Giovanni Marangoni (6 August 1673 – 5 February 1753) was a Roman Catholic priest and antiquarian.

==Biography==
He was born in Verona, and became a canon at the Cathedral of Anagni, and later an apostolic protonotary. He was named custodian of the Roman Catacombs.

==Works==
- Delle memorie sacre e profane dell'anfiteatro di Roma, volgarmente detto il Colosseo (about the Roman Colosseum) (1746)

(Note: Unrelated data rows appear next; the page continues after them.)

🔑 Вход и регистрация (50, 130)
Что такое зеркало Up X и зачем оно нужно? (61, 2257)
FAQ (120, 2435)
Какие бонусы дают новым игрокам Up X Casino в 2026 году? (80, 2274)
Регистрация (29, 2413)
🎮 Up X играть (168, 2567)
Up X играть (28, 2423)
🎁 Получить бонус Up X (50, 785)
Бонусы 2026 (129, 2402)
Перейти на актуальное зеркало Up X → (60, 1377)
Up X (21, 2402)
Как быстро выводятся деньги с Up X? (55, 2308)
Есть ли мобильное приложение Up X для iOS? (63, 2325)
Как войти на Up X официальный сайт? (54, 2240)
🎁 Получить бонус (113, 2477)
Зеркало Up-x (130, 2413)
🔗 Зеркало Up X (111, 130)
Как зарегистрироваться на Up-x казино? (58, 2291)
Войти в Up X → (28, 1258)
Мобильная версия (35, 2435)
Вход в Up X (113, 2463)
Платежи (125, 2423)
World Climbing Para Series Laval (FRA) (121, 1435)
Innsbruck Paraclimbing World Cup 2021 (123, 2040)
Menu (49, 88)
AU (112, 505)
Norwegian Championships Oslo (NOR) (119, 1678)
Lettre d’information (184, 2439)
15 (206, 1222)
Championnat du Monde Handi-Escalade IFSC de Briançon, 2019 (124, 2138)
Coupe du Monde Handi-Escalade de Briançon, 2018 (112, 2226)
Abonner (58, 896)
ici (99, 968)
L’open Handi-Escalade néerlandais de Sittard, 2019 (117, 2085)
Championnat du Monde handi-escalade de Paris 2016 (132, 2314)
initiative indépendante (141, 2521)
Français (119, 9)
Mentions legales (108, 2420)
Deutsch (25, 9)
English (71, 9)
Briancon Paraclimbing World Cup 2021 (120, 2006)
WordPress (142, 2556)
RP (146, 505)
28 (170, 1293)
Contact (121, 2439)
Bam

- Istoria dell'antichissimo oratorio, o Capella di San Lorenzo nel patriarchio lateranense, comunemente appellato Sancta Sanctorum, e della celebre immagine del SS. Salvatore detta Acheropita, che ivi conservasi (Stamperia San Michele, Rome, 1747).
- Il Divoto Pellegrino Guidato, ed Istruito nella Visita delle quattro Basiliche di Roma, per il Giubileo dell'Anno Santo 1750., Stamperia del Characas, presso San Marco al Corso, Rome, 1749.
- Grandezze dell'Arcangelo San Michele nella Chiesa Trionfante, Militante, e Purgante, esposte in Dieci Lezioni, ed altrettante Meditazioni, e Considerazioni. Stamperia di Giovanni Zempel, 1739.
- Delle Cose Gentilesche e Profane Trasportate Ad Uso, e Adornamento delle Chiese. Stamperia di Niccolò e Marco Pagliarini, 1744.
- Delle Memorie Sagre e Civili dell'Antica Citta di Novana, oggi Civitanova, nella Provincia del Piceno. Stamperia di Giovanni Zempel. 1743.